Baik kaum Adam maupun kaum Hawa sama-sama diwajibkan untuk menutup aurat, baik di hadapan lawan jenis maupun sesama jenis.
Rasulullah Shalallahu Alaihi wa Sallam bersabda:
لاَ يَنْظُرُ الرَّجُلُ إِلَى عَوْرَةِ الرَّجُلِ، وَلاَ الْمَرْأَةُ إِلَى عَوْرَةِ الْمَرْأَةِ، وَلاَ يُفْضِي الرَّجُلُ إِلَى الرَّجُلِ فِي الثَّوْبِ الْوَا حِدِ، وَلاَ تُفْضِي الْمَرْأَةُ إِلَى الْمَرْأَةَ فِي الثَّوْبِ الْوَحِدِ.
“Janganlah seorang lelaki melihat aurat lelaki (lainnya), dan janganlah pula seorang wanita melihat aurat wanita (lainnya). Seorang pria tidak boleh bersama pria lain dalam satu kain, dan tidak boleh pula seorang wanita bersama wanita lainnya dalam satu kain.” [HR. Muslim]
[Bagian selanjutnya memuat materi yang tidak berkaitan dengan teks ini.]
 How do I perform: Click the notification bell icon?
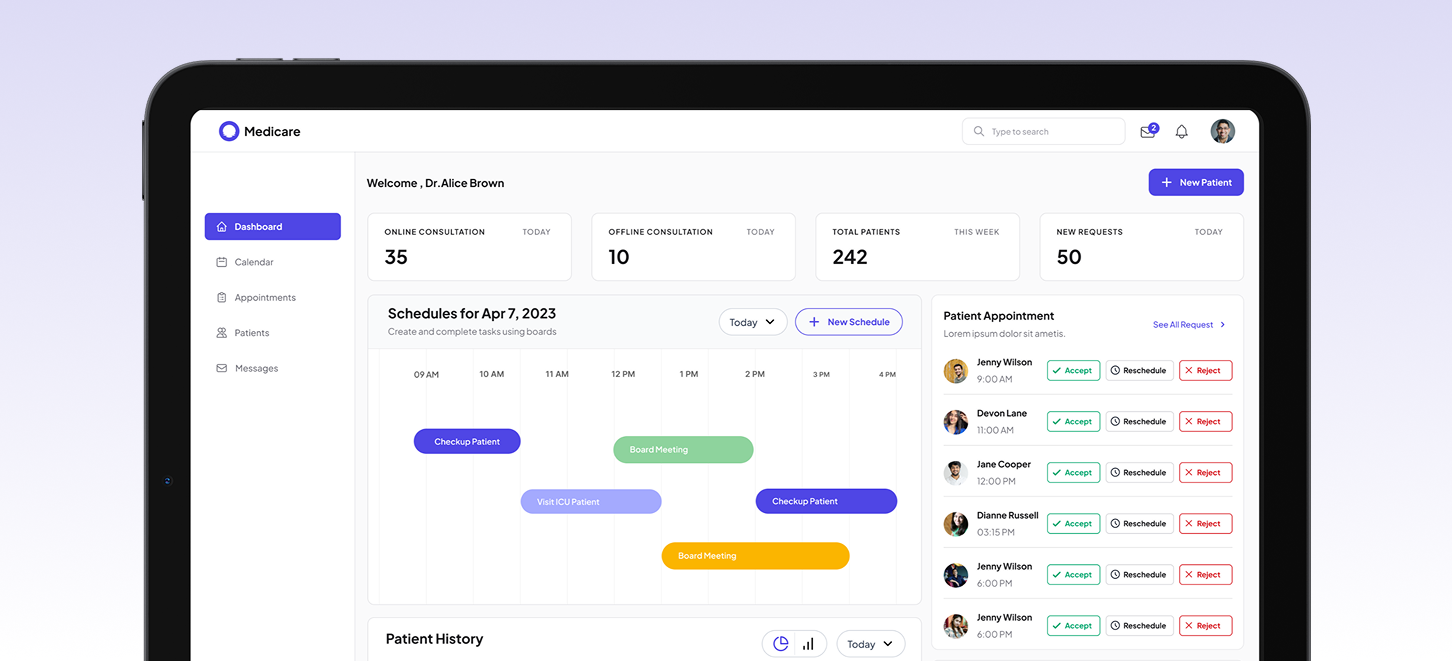pyautogui.click(x=1181, y=132)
Dan bagi lawan jenis bukan hanya menutup aurat kemudian selesai perkara, namun juga untuk tidak melakukan interaksi dengan lawan jenis non mahram tanpa ada keperluan yang dibenarkan oleh Syariat, karena itulah tujuan utamanya, demi menjaga kaum wanita yang notabene lebih lemah dibandingkan dengan kaum lelaki, apalagi jika mereka berniat berbuat jahat.
Rasulullah Shalallahu ‘Alaihi wa Sallam bersabda:
أَلاَ لاَ يَخْلُوَنَّ رَجُلٌ باِمْرَأَةٍ إِلاَّكاَنَ ثَالِثَهُمَا الشَّيْطَانُ
“Ingatlah, bahwa tidaklah seorang laki-laki itu berkhalwat dengan seorang wanita kecuali yang ketiganya adalah setan.” (HR. Ahmad, At-Tirmidzi dan Al-Hakim)
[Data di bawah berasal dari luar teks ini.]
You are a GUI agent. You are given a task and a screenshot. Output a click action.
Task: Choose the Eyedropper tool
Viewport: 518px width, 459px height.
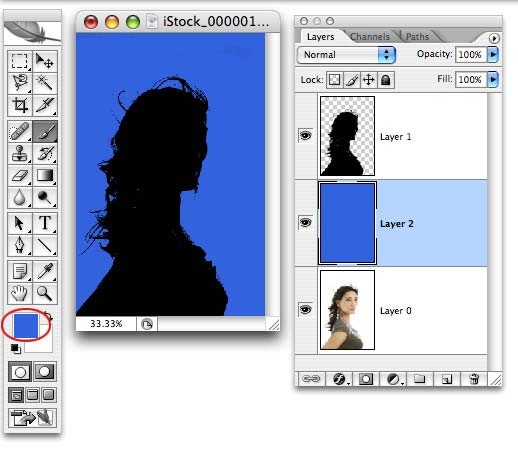(45, 271)
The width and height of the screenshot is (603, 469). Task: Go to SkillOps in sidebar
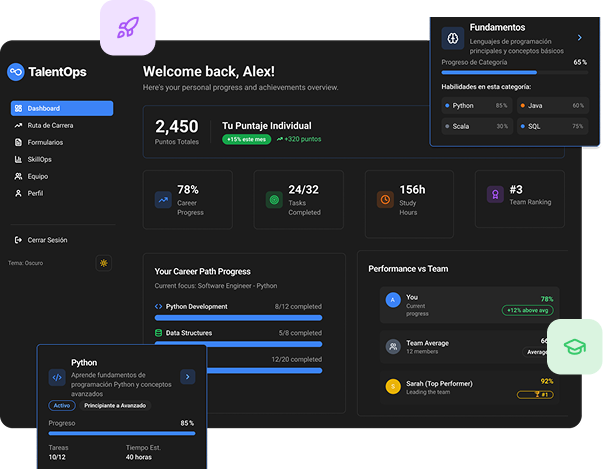click(39, 159)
Maka, berangkat dari pemaparan diatas, hendaklah seorang muslimah kembali bertafakur dan bertanya kepada hati nuraninya, apakah selama ini ia berhijab sudah berhijab atas dasar perintah Allah Ta’ala dan sebagaimana maunya Allah Ta’ala bukan mau dirinya sendiri? Maunya Allah Ta’ala dari perintah hijab atas kaum wanita adalah agar mereka terlindungi dari kejahatan kaum pria, bagaimana cara melindunginya? Yaitu dengan memakai hijab yang tugasnya menutup aurat sehingga tidak menarik perhatian dan pandangan lawan jenis, Allah Ta’ala berfirman:
يَٰٓـأَيـُّهَا ٱلنَّبِيُّ قـُل لـِّأَزۡوَٰجِكَ وَبَنـَاتِكَ وَنِسَآءِ ٱلۡـمُؤۡمِنِينَ يُدْنِينَ عَلـَيۡهـِنَّ مِن جَلَٰبـِيبـِهـِنَّ ۚ ذَٰلِكَ أَدْنـَىٰٓ أَن يُعۡرَفۡنَ فـَلـَا يُؤذيۡنَ ۗ وَكـَانَ اللهُ غـَفـُورًا رَّحِيمًا (الأحزاب : ٥٩
Hai Nabi, katakanlah kepada istri-istrimu, anak-anak perempuanmu dan wanita-wanita (keluarga) orang-orang mukmin, agar mereka mengulurkan atas diri mereka (ke seluruh tubuh mereka) jilbab mereka. Hal itu menjadikan mereka lebih mudah dikenal (sebagai para wanita muslimah yang terhormat dan merdeka) sehingga mereka tidak diganggu. Dan Allah senantiasa Maha Pengampun lagi Maha Penyayang.
(QS. al-Ahzab ayat: 59)
Jadi, jika hijab saudari malah menarik perhatian, seperti jika saudari berjalan di tempat umum kemudian kaum lelaki malah memandangi karena mode hijab atau pilihan warnanya yang menarik, apalagi jika saudari memajang postingan di sosial media kemudian malah mendapat pujian dari lawan jenis, maka ketahuilah dan sadarlah? Saudari hanya sedang berhijab secara zahir, belum menjalankan kewajiban berhijab secara batin, yaitu sesuai dengan maunya Allah Ta’ala.
Terakhir, sadarlah dalam melaksanakan suatu amal kebaikan, karena pahala suatu amal hanya akan didapatkan jika pelaku mengamalkannya karena ikhlas, bukan karena modis dan ketenaran. Mengapa? Karena apabila amalan yang seharusnya dilakukan untuk Allah Ta’ala semata kemudian diselewengkan niat dan tata caranya, maka ia hanya akan menjadi bumerang dunia akhirat, di dunia sudah letih diasingkan oleh publik karena dianggap radikal dan tidak berkemajuan karena berbusana budaya arab kata mereka, namun jerih payah amalan tersebut malah tidak diterima oleh Allah Ta’ala di akhirat, karena bukan diniatkan untuk menghidupkan sunnah Nabi dan menjalankan perintah Allah Ta’ala, namun hanya sebagai gaya hidup dan tuntutan zaman, wal ‘iyadzubillah.